Consider a game with 2 stages. In the first stage, the player tosss a coin until a head is appears

Question

Consider a game with 2 stages. In the first stage, the player tosss a coin until a head is appears. Say that it takes j flips to get a head. Then, in the second stage, he random draws an integer between 1 and $ 2^j $ to get his winnings (so for example if he draws 2,he gets 2 dollars). a) What is the average amount of dollars he gets? b)Given that he wins 4 dollars, what is the probability that the coin was flipped exactly 6 times,i.e,that j=6?
My work for question a is I have the probability $\frac{1}{2^j}$ until getting a head,and each time I have a head,i calculate the expected value of money in range from 1 to j,so:
\begin{equation} E(X) = \sum_{j=1}^\infty \frac{1}{2^j}\sum_{i=1}^{j}i\frac{1}{2^j} \end{equation} b) I call A is the event he gets 4 dollars and B is the event he flipped the coin exactly 6 times,so
\begin{equation} P(B|A) = \frac{P(B \cap A)}{P(A)} \end{equation} with
\begin{equation} P(B \cap A) = \frac{1}{2^6} \ and \ P(A)=\sum_{i=2}^\infty \frac{1}{2^i} \end{equation} is it a right way to do? if it's right, how can i calculate the sums?

[Data supplied]
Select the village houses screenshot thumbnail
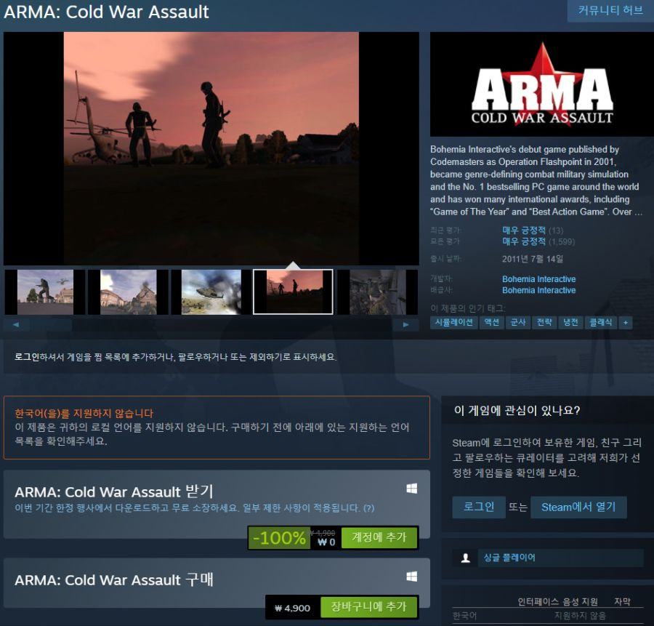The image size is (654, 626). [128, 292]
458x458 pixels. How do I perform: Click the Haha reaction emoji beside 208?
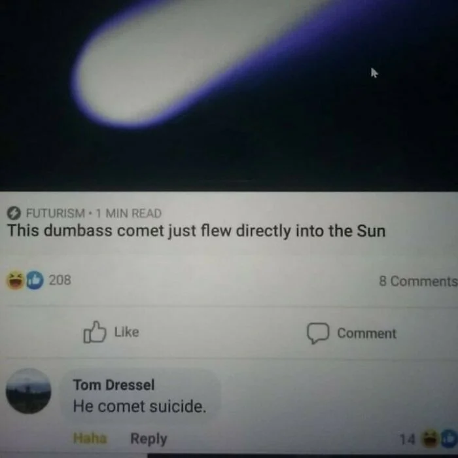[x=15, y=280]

* * *

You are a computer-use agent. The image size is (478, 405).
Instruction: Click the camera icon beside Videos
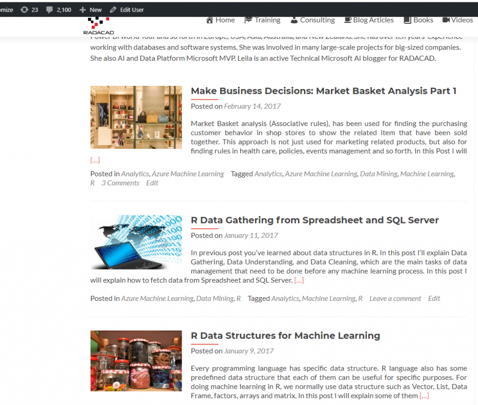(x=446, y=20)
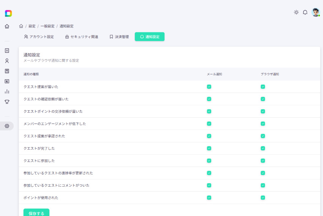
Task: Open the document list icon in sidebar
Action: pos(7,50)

* * *

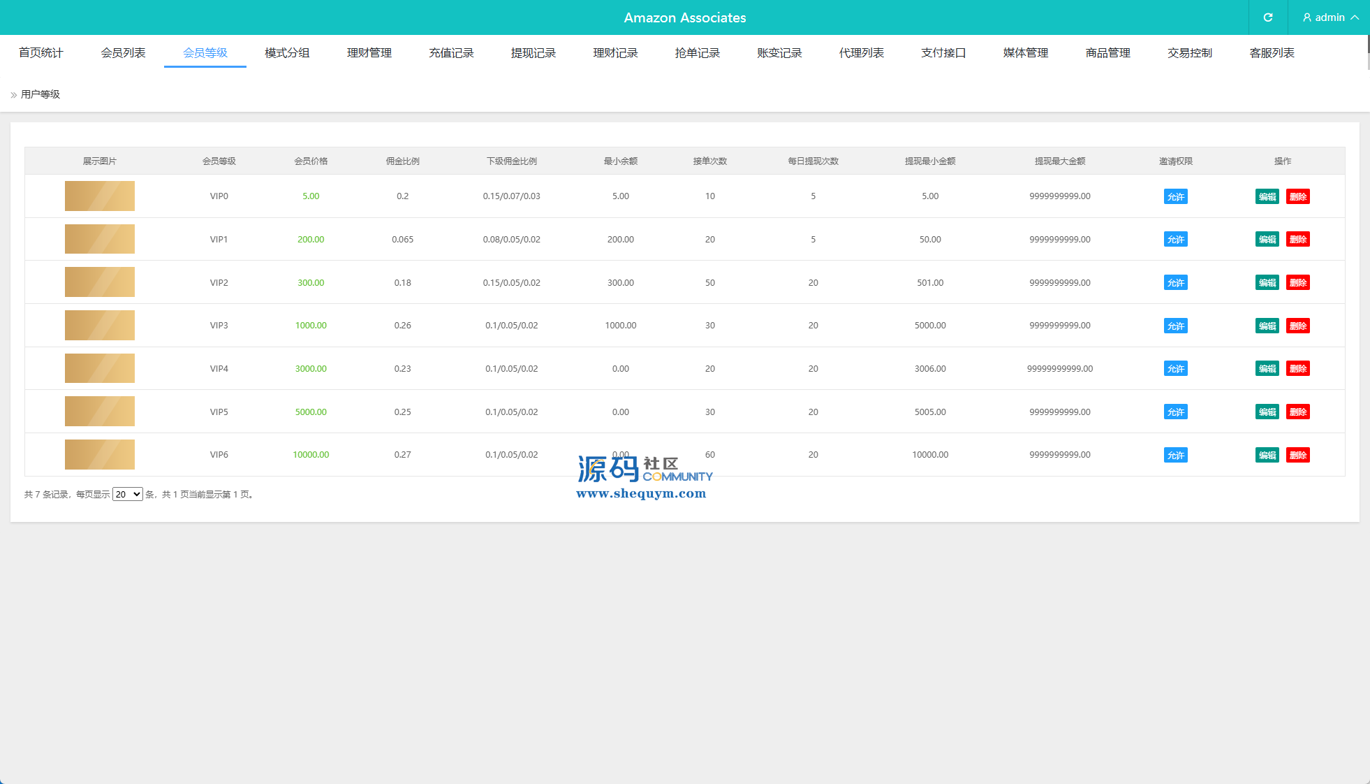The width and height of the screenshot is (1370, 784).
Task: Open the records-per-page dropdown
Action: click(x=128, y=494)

[Problem details] In the forum thread about the two-stage coin game, what range does the player draw an integer from in the second stage?

[Answer for this exercise] From 1 to 2^j, where j is the number of flips it took to get a head.